EXERCISE REQUIREMENTS -
Please state how many lines of the listing contain the word "tile", giving the number by itself.

RECORDED INFORMATION -

··········

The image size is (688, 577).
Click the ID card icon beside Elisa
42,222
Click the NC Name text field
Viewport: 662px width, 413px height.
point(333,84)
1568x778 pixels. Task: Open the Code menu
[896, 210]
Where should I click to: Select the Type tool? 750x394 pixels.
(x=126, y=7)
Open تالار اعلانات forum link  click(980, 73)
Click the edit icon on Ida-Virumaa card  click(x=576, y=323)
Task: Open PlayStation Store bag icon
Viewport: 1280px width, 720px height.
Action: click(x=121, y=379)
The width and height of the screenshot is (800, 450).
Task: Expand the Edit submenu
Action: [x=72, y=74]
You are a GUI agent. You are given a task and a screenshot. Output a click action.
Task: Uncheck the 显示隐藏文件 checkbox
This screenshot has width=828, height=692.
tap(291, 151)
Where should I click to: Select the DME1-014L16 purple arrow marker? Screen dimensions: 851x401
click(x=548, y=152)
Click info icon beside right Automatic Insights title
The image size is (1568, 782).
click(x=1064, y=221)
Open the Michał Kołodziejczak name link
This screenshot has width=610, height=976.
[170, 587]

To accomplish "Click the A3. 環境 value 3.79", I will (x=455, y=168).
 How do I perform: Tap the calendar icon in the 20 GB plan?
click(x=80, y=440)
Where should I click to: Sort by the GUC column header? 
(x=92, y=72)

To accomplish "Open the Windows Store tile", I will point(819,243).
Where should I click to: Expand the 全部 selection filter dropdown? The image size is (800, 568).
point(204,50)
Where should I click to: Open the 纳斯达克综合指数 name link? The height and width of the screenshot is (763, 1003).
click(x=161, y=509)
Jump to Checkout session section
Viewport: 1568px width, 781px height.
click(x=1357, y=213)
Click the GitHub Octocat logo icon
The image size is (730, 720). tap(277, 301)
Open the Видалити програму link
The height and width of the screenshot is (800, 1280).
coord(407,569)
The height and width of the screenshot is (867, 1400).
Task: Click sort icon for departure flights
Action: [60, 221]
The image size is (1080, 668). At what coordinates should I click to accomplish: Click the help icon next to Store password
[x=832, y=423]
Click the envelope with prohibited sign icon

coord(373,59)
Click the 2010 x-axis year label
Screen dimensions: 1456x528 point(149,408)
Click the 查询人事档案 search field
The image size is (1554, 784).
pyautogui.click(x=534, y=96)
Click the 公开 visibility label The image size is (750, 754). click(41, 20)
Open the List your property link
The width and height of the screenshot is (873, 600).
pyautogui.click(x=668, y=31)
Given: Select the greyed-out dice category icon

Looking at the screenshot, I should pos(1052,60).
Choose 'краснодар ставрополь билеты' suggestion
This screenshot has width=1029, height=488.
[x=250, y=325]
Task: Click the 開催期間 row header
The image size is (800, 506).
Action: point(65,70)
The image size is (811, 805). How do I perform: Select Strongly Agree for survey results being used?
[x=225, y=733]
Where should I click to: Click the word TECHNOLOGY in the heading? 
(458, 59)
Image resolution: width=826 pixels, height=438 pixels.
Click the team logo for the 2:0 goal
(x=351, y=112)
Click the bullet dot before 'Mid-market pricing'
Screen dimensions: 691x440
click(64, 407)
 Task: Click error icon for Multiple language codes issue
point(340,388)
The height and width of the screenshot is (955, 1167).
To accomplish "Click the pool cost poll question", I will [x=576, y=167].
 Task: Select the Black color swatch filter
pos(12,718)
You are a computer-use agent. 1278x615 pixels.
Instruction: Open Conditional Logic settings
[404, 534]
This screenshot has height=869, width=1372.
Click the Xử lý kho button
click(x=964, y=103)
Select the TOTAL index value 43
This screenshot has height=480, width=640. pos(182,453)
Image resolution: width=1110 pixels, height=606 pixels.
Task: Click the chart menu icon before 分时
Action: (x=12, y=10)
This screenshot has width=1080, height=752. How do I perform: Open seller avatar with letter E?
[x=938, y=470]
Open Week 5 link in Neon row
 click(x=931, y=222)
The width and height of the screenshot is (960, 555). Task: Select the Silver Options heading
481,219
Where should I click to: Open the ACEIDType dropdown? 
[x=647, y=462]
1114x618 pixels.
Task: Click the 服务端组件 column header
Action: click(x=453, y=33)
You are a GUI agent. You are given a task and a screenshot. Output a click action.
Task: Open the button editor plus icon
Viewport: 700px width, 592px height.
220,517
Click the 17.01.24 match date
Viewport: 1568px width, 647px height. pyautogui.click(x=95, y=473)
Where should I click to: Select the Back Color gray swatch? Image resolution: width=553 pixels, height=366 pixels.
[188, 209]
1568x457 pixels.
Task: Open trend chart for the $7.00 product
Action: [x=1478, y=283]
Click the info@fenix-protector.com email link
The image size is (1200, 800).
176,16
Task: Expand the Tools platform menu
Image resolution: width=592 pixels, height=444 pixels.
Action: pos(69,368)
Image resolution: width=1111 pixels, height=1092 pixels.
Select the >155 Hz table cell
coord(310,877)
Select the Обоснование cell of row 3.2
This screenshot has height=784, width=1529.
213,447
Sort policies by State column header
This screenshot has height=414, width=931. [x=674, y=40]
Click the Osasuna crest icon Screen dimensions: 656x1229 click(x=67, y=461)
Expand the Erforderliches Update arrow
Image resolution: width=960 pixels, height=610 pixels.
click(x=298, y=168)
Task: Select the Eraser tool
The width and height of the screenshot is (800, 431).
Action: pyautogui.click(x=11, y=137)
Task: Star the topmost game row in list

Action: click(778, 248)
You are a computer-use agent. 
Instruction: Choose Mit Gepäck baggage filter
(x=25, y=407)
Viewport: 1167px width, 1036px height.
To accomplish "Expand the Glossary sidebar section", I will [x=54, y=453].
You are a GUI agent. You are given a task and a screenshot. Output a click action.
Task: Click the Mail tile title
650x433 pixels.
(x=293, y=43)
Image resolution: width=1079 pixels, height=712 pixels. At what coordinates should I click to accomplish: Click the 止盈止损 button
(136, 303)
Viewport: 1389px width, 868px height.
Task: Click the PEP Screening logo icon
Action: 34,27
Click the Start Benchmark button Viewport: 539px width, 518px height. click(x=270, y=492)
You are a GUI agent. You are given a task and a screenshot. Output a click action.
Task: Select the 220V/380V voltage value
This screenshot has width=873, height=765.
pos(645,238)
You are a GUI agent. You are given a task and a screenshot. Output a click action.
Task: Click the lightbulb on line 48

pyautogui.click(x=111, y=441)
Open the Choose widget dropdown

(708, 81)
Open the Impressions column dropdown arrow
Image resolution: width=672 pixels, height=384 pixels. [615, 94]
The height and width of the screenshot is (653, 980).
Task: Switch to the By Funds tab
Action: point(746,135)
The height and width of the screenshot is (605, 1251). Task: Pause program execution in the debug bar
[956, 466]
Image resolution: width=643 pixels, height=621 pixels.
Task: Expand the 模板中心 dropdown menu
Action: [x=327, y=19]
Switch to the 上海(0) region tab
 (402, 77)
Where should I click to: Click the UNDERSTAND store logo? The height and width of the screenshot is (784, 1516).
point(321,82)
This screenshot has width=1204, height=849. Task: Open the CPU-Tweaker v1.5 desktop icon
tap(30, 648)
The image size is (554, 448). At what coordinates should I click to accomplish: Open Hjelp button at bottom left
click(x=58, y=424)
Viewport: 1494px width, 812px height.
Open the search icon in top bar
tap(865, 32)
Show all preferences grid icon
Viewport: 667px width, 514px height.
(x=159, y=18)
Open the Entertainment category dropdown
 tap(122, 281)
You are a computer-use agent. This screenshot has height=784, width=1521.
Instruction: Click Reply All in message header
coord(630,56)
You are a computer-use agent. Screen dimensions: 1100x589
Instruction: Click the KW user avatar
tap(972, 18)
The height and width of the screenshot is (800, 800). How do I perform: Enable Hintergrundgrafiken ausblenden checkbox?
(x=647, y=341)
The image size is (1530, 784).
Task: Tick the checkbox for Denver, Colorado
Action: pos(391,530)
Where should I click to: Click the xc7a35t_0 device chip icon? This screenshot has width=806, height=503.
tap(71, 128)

··········

EXPECTED OUTPUT -
2